North’s jobless rate declines marginally to 6%

Latest set of official data show total claimant count fell to 45,200

North’s enterprise minister Arlene Foster   said   the latest figures still portray “a more positive picture than a year ago”. Photograph: Eric Luke /Irish Times

North’s enterprise minister Arlene Foster said the latest figures still portray “a more positive picture than a year ago”. Photograph: Eric Luke /Irish Times

 

One thousand people stopped claiming jobless benefits in the North last month, according to latest government labour market figures which show the total claimant count fell to 45,200.

Over the year the total number of people claiming financial support for being out of work has fallen by 11,700 people but the latest statistics show 5.1 per cent of the workforce still remain on jobless benefits.

Although there was a fall last month in the claimant count other figures released today showed that in the three months to February the total number of people out of work locally rose by 3,000 to an estimated 53,000.

But the North’s enterprise minister Arlene Foster remained upbeat and said the latest figures still portray “a more positive picture than a year ago”.

“The Northern Ireland unemployment rate (6 per cent) is above that for the UK (5.6 per cent) however it continues to compare very favourably to the January 2015 rates for the European Union (9.8 per cent) and the Republic of Ireland (10 per cent),” the minister said.

But the figures also reveal that while there was an increase in the total number of people in employment in the North during the three months to February – which rose to 833,000 – the local employment rate (68.6 per cent) was below the UK average of 73.4 per cent and was the lowest rate among the twelve UK regions.

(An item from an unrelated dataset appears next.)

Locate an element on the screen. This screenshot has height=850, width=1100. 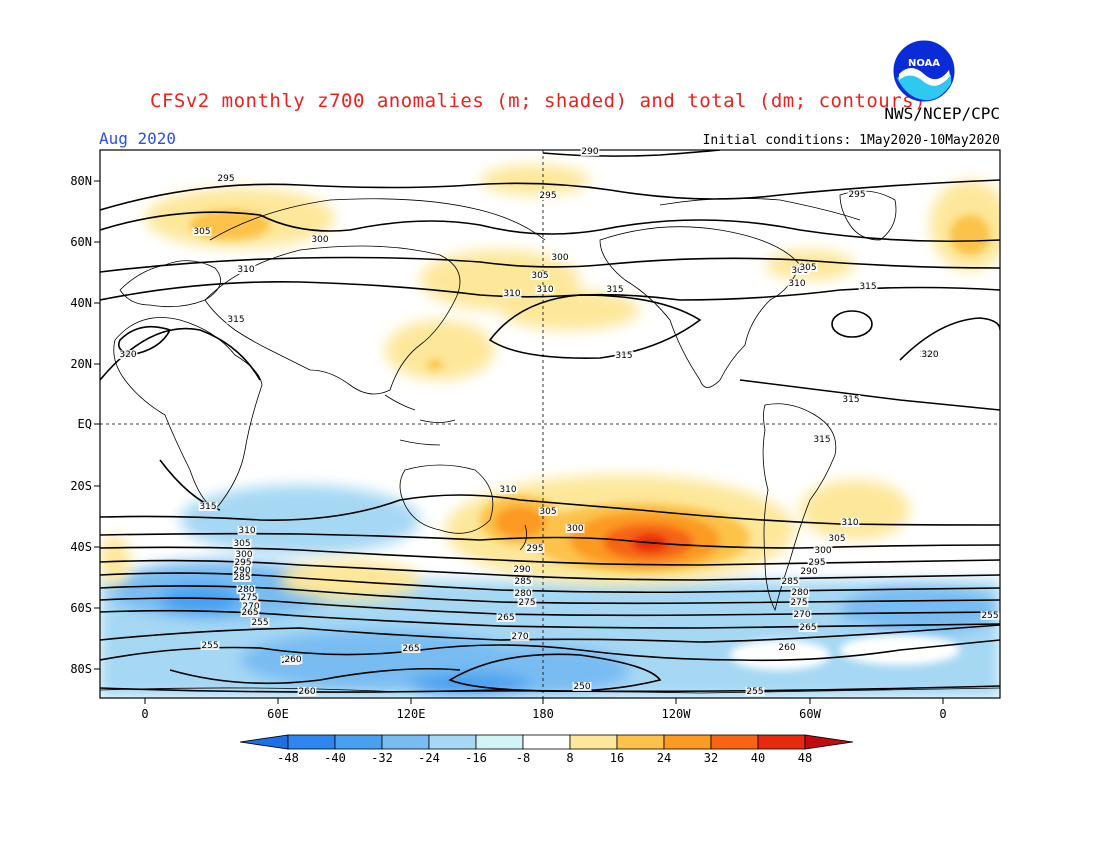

Danske Bank’s chief economist Angela McGowan said the fall in the North’s total claimant count last month is a positive development.

“Given half a chance Northern Ireland’s economy has the potential to thrive. However, for that to happen the region needs to create a united vision of a shared future. Polarized politics needs to be put in the background and we need to prioritise long-term economic investments in areas such as education and skills,” Ms McGowan said.